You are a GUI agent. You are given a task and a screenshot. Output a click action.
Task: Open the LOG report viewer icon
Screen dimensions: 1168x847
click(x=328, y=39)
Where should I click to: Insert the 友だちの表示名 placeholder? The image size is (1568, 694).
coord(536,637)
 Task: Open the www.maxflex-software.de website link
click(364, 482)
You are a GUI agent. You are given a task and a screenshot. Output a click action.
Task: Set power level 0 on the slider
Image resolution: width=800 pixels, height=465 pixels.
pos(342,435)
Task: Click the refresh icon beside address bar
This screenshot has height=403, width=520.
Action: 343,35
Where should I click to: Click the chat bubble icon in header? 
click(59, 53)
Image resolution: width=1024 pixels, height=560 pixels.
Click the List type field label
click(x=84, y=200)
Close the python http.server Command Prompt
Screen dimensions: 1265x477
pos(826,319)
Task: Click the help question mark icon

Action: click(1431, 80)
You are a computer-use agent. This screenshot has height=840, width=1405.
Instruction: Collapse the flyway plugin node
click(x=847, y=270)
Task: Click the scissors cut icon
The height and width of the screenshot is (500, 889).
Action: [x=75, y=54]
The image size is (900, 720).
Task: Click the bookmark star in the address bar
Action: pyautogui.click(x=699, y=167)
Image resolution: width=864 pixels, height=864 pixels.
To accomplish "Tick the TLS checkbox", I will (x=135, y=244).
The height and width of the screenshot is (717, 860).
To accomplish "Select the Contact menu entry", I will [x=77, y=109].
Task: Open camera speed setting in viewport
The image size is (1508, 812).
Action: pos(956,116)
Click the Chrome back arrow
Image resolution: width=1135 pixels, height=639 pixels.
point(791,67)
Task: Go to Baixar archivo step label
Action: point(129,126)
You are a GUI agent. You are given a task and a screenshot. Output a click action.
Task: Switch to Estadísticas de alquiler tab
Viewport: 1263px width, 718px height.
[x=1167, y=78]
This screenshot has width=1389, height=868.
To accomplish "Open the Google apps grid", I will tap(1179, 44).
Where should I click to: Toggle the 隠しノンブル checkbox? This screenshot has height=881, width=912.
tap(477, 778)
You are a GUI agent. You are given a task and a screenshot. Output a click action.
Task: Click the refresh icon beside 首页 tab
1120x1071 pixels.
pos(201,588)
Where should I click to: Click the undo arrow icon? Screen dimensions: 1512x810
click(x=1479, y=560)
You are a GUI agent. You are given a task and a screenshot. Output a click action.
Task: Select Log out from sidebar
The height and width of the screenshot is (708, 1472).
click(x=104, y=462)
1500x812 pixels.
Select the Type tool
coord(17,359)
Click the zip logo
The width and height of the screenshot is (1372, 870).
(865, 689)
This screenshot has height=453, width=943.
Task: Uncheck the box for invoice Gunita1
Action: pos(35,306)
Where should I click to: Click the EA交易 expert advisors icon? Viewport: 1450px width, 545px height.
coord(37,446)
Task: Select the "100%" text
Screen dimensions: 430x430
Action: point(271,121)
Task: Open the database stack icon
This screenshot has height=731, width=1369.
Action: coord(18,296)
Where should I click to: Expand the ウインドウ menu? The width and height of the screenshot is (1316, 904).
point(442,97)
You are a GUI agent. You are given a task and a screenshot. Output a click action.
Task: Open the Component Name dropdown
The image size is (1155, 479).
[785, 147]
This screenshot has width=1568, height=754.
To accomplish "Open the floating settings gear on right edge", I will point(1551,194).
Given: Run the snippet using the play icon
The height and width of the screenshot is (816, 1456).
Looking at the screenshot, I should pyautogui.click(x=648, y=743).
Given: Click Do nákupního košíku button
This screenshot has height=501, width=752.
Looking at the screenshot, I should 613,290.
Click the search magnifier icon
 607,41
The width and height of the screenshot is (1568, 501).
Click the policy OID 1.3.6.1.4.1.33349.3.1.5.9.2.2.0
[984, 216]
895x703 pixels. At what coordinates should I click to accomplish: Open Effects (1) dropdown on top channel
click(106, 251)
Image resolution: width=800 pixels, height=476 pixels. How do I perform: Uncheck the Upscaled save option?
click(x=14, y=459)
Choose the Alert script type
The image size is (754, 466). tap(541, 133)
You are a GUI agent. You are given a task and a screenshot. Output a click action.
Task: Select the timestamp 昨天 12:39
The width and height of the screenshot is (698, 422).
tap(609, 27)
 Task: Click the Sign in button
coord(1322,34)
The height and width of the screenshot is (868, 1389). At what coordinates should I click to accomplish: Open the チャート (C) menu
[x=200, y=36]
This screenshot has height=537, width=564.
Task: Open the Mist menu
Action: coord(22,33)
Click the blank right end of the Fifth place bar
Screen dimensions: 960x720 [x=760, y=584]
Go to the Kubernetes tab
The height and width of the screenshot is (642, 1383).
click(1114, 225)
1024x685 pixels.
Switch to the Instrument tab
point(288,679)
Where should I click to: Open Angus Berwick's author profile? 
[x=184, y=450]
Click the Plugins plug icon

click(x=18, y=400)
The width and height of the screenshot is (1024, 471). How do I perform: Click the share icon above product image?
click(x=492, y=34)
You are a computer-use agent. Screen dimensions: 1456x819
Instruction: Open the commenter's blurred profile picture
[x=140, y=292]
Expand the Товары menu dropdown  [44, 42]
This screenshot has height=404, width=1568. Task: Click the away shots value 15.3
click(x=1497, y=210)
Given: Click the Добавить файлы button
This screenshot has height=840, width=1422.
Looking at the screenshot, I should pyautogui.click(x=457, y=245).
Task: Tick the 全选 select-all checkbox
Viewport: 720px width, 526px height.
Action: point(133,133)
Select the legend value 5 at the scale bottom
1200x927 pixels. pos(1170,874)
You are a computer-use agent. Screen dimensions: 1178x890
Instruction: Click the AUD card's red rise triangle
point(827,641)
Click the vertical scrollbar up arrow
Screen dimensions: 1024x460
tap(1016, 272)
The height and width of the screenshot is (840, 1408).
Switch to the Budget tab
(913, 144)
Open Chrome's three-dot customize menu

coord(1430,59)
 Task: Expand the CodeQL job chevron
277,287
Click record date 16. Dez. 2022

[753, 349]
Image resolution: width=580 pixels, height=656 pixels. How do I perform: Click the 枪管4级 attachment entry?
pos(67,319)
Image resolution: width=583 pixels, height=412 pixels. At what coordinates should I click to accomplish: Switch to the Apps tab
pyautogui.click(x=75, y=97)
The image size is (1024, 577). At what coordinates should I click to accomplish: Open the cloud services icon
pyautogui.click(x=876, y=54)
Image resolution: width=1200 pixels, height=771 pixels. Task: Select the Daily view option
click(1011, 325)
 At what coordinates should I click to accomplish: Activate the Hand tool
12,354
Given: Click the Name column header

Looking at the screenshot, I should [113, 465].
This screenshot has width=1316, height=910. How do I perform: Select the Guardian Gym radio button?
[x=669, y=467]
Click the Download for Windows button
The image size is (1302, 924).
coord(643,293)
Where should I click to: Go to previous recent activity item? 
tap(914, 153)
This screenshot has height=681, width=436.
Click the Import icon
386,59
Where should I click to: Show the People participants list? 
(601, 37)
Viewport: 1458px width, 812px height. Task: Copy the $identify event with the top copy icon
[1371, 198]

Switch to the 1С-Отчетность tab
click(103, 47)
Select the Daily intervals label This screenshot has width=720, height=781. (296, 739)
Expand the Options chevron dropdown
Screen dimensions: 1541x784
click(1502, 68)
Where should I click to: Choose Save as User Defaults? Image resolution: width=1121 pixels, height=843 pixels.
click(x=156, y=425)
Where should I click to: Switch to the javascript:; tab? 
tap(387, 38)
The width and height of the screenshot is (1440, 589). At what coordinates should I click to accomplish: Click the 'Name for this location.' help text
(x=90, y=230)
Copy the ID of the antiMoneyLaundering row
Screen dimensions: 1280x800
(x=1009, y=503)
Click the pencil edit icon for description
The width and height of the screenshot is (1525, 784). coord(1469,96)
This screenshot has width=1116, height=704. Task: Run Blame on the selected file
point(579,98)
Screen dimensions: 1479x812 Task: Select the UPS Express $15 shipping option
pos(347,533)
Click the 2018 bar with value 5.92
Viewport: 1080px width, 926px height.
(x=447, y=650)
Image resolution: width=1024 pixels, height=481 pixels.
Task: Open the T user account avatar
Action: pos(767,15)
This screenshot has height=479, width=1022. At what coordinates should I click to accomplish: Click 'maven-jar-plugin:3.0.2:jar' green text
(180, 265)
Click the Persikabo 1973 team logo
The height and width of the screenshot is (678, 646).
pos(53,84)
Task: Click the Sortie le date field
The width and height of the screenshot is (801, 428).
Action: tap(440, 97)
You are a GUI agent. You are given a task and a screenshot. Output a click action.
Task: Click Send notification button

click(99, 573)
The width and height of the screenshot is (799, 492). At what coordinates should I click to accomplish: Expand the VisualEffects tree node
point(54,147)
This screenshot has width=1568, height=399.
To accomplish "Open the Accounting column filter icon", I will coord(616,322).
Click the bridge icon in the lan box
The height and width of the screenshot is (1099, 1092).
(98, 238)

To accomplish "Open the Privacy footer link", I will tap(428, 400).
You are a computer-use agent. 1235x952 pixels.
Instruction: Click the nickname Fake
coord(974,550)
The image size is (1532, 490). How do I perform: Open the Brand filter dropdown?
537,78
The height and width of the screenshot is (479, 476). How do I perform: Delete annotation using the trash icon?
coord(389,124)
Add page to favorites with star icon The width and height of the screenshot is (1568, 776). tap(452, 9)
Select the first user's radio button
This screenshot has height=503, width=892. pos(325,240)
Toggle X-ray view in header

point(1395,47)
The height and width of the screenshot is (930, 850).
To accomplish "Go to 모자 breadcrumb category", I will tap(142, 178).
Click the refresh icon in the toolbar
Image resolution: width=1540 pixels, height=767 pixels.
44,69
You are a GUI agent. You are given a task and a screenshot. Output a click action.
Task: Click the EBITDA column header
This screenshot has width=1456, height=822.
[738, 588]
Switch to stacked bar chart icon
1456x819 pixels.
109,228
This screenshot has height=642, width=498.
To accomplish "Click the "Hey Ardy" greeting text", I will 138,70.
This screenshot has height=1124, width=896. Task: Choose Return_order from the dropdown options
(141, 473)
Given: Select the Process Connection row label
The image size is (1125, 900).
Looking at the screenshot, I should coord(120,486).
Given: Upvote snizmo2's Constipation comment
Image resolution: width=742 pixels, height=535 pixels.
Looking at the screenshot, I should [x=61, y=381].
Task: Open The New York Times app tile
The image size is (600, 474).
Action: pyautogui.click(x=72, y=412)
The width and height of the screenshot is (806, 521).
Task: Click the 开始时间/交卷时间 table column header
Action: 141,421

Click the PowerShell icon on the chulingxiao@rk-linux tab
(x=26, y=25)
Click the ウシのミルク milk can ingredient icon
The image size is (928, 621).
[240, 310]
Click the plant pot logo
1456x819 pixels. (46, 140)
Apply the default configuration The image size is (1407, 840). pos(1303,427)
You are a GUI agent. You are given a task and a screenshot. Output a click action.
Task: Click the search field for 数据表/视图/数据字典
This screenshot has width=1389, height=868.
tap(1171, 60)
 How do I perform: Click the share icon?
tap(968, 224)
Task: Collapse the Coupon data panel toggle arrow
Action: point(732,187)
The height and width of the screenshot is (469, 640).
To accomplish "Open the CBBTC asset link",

•••••

Exercise aim: Format the lines above as a Markdown table with the columns Row and Line, starting at the line that contains "The width and height of the screenshot is (1440, 589)." and stopping after the line that contains "I will coord(616,322).". Number each row and leave out any blank lines.

Task response:
| Row | Line |
|---|---|
| 1 | The width and height of the screenshot is (1440, 589). At what coordinates should I click to accomplish: Click the 'Name for this location.' help text |
| 2 | (x=90, y=230) |
| 3 | Copy the ID of the antiMoneyLaundering row |
| 4 | Screen dimensions: 1280x800 |
| 5 | (x=1009, y=503) |
| 6 | Click the pencil edit icon for description |
| 7 | The width and height of the screenshot is (1525, 784). coord(1469,96) |
| 8 | This screenshot has width=1116, height=704. Task: Run Blame on the selected file |
| 9 | point(579,98) |
| 10 | Screen dimensions: 1479x812 Task: Select the UPS Express $15 shipping option |
| 11 | pos(347,533) |
| 12 | Click the 2018 bar with value 5.92 |
| 13 | Viewport: 1080px width, 926px height. |
| 14 | (x=447, y=650) |
| 15 | Image resolution: width=1024 pixels, height=481 pixels. |
| 16 | Task: Open the T user account avatar |
| 17 | Action: pos(767,15) |
| 18 | This screenshot has height=479, width=1022. At what coordinates should I click to accomplish: Click 'maven-jar-plugin:3.0.2:jar' green text |
| 19 | (180, 265) |
| 20 | Click the Persikabo 1973 team logo |
| 21 | The height and width of the screenshot is (678, 646). |
| 22 | pos(53,84) |
| 23 | Task: Click the Sortie le date field |
| 24 | The width and height of the screenshot is (801, 428). |
| 25 | Action: tap(440, 97) |
| 26 | You are a GUI agent. You are given a task and a screenshot. Output a click action. |
| 27 | Task: Click Send notification button |
| 28 | click(99, 573) |
| 29 | The width and height of the screenshot is (799, 492). At what coordinates should I click to accomplish: Expand the VisualEffects tree node |
| 30 | point(54,147) |
| 31 | This screenshot has width=1568, height=399. |
| 32 | To accomplish "Open the Accounting column filter icon", I will coord(616,322). |